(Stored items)
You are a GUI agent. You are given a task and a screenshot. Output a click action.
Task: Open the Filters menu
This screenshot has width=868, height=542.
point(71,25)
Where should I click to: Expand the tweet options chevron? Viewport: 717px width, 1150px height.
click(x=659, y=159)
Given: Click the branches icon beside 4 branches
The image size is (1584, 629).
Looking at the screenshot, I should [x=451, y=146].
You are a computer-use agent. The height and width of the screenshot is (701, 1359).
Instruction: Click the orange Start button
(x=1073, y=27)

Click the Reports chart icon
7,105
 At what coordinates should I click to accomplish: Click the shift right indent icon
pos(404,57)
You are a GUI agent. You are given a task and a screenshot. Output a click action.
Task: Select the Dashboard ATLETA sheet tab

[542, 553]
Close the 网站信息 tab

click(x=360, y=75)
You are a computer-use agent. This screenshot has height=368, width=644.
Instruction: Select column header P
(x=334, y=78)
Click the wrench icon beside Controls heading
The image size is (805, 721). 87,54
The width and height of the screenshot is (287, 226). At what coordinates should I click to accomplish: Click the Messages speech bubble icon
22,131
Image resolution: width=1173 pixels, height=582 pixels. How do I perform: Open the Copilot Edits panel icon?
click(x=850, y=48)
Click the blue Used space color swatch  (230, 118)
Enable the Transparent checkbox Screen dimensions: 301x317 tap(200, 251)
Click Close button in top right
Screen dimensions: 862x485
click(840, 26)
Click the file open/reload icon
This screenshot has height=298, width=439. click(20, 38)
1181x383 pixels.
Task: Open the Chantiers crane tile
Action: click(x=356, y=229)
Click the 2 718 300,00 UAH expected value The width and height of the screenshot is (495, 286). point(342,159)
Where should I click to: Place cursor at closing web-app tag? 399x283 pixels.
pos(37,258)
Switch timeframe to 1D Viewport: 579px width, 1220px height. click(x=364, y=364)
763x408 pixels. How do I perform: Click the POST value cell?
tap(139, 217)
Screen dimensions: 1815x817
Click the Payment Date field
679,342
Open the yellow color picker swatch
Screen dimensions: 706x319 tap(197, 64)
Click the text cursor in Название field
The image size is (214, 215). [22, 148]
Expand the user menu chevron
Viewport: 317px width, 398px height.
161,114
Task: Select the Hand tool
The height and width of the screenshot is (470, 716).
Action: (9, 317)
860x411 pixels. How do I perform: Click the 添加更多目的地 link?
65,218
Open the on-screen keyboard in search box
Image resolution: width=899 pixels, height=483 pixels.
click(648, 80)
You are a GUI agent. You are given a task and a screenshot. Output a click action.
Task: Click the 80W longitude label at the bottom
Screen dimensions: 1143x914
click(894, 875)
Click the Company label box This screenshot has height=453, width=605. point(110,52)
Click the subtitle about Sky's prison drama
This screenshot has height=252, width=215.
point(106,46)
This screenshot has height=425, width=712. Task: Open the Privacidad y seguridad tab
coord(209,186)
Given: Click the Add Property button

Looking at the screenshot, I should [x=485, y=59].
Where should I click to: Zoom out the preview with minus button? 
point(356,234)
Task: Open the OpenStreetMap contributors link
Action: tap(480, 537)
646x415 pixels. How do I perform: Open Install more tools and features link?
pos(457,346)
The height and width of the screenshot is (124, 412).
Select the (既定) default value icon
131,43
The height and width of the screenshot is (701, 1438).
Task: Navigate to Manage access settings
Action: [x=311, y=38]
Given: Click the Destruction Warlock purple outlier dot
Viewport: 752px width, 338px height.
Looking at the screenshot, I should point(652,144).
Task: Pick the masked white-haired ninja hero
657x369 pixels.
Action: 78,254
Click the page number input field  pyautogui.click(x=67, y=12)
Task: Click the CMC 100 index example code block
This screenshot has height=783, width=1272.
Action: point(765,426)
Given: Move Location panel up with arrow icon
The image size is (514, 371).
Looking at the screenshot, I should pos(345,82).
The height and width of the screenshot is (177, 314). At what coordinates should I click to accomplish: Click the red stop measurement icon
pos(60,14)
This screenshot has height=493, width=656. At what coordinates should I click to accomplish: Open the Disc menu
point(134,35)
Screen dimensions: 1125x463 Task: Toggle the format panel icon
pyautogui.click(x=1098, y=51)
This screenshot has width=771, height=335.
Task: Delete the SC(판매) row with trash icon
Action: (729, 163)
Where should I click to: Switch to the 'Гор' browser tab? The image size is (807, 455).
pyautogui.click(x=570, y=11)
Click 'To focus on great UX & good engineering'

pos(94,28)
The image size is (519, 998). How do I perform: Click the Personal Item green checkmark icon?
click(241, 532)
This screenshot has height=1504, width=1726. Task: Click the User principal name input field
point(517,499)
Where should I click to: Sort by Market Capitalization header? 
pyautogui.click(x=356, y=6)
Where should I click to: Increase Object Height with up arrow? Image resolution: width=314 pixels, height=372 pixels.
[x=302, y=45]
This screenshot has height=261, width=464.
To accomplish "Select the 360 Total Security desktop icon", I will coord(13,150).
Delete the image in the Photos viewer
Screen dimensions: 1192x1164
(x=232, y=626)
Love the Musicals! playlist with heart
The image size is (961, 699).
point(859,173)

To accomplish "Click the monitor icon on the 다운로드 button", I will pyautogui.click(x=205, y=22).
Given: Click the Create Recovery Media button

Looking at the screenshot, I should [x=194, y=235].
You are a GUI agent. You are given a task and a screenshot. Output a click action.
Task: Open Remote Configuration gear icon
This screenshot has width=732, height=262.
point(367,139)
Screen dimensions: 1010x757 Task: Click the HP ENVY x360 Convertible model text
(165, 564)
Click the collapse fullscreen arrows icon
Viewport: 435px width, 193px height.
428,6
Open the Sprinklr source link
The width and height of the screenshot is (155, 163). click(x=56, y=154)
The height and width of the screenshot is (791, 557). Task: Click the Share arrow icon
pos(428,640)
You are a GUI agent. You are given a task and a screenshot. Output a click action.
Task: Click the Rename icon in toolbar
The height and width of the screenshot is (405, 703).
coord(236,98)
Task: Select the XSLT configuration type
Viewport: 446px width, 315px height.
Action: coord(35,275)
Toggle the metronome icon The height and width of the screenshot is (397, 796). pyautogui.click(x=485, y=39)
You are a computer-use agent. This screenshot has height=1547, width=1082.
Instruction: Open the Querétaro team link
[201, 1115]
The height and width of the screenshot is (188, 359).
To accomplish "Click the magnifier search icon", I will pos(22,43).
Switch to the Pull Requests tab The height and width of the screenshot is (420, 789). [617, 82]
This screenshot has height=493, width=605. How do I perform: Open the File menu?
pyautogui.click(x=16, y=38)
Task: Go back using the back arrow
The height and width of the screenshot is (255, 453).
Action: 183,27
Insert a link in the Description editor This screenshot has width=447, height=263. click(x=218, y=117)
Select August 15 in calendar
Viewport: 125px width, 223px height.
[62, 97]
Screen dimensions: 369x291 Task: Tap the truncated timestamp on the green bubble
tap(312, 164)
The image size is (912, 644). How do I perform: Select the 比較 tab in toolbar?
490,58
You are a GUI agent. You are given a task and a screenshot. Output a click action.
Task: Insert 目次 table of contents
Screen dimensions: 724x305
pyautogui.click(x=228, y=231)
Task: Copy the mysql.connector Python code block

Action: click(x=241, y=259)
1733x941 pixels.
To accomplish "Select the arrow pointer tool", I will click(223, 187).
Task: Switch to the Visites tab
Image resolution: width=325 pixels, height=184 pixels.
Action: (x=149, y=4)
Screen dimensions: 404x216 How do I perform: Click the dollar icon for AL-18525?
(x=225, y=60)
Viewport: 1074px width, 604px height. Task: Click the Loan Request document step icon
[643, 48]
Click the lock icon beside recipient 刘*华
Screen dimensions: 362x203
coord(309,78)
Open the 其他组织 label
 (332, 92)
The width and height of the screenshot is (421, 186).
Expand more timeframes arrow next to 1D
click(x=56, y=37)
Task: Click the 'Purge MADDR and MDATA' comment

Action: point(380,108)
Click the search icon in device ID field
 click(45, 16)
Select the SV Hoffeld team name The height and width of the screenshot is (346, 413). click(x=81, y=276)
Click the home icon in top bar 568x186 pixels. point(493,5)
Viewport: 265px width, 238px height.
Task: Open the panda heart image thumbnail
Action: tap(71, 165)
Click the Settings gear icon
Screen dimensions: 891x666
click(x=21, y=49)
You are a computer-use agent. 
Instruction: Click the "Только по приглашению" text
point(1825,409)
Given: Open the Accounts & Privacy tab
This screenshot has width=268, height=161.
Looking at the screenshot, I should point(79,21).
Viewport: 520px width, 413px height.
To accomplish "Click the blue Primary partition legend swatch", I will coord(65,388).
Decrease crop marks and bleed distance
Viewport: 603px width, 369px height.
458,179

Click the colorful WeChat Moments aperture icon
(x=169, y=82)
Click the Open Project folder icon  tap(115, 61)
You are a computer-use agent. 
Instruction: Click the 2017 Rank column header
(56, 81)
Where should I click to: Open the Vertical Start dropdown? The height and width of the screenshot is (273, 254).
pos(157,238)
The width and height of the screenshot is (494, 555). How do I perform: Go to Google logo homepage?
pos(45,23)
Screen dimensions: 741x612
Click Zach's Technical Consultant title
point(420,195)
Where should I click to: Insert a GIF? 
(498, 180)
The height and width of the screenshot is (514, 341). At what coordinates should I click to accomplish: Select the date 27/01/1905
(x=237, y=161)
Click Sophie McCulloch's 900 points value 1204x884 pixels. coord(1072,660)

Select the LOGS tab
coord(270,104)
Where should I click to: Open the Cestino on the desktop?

=== Aim of the exercise ===
Lines holding "computer" in the data above: copy each of them.

=== Response to the exercise ===
You are a computer-use agent. The height and width of the screenshot is (701, 1359).
You are a computer-use agent. This screenshot has height=368, width=644.
You are a computer-use agent. This screenshot has height=1547, width=1082.
You are a computer-use agent. 
You are a computer-use agent. 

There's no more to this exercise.